There is a kind of spambot that I call a Sleeper. It poses as a legitimate account by “stealing” arbitrary tweets from the public timeline and tweeting them as its own. As it follows people, a proportion will follow back. Eventually this account will have built a matureĀ following and can “wake up”. i.e. it can start tweeting its cargo and even send DMs.
These bots are usually easy to spot because their tweets all show as being “From API”, meaning that the update wasn’t sent by a registered app using OAuth. If I was a spammer, I’d be wanting to fix that because it’s a dead give away. I’ve also seen other services such as HelloTxt being used by these bots, but just now I spotted something new. – Tweets from Tweetie.
This example (@margy6727) was flagged in a TwitBlock scan due to aggressive following and being largely ignored.

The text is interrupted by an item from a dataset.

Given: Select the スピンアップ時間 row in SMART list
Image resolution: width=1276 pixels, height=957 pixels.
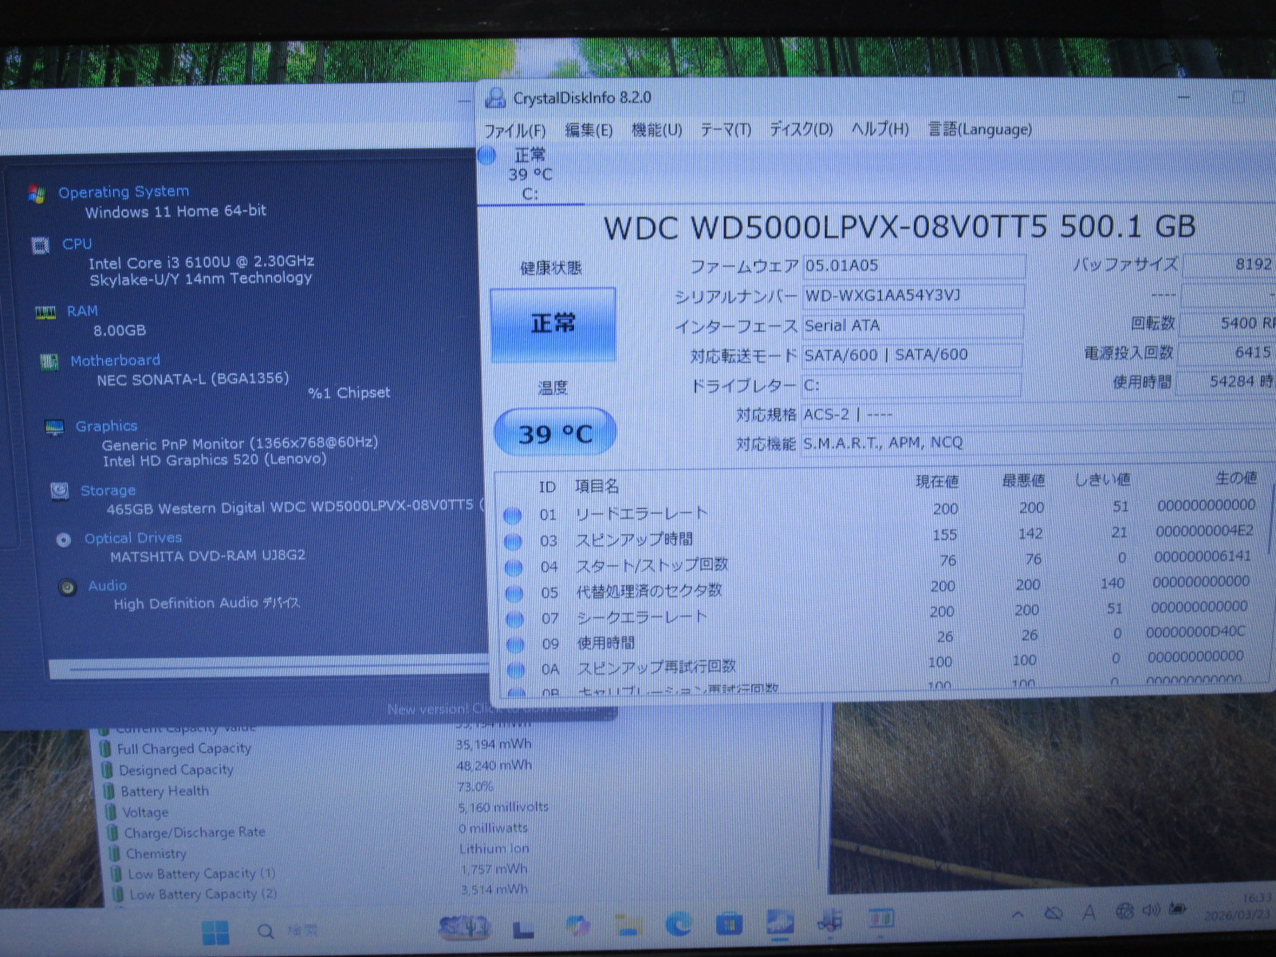Looking at the screenshot, I should click(634, 539).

This search result shows the original tweet below, and the one above is the bot cloning the tweet and updating somehow via Tweetie.

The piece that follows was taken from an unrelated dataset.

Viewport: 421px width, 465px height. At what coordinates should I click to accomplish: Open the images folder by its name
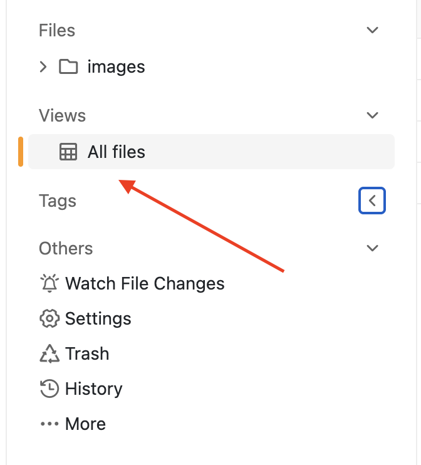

Now how have they done this?
Have they reverse engineered one of the Tweetie apps and obtained the API key and secret to use in their own bots? Have they developed something that can automate Tweetie externally? (AppleScript was suggested by @pepijndevo). Do they have a sweatshop of chinese teenagers cut-and-pasting for 50 cents/hr? Perhaps there’s some loophole on the Twitter end? Twitter aren’t exactly buttoned up on the security front and they clearly don’t check new app registrations very rigorously.
Suggestions welcome.
[ UPDATE ]
This Twitter FAQ is misleading. I am informed by Tweetie that Basic Auth apps registered “pre-OAuth” can indeed still pass the [now] discontinued source parameter to spoof the user-agent. I just tried it and all you have to do to make your tweet appear to have come from Tweetie is add “source=tweetie” to your API call. That’s a real shame.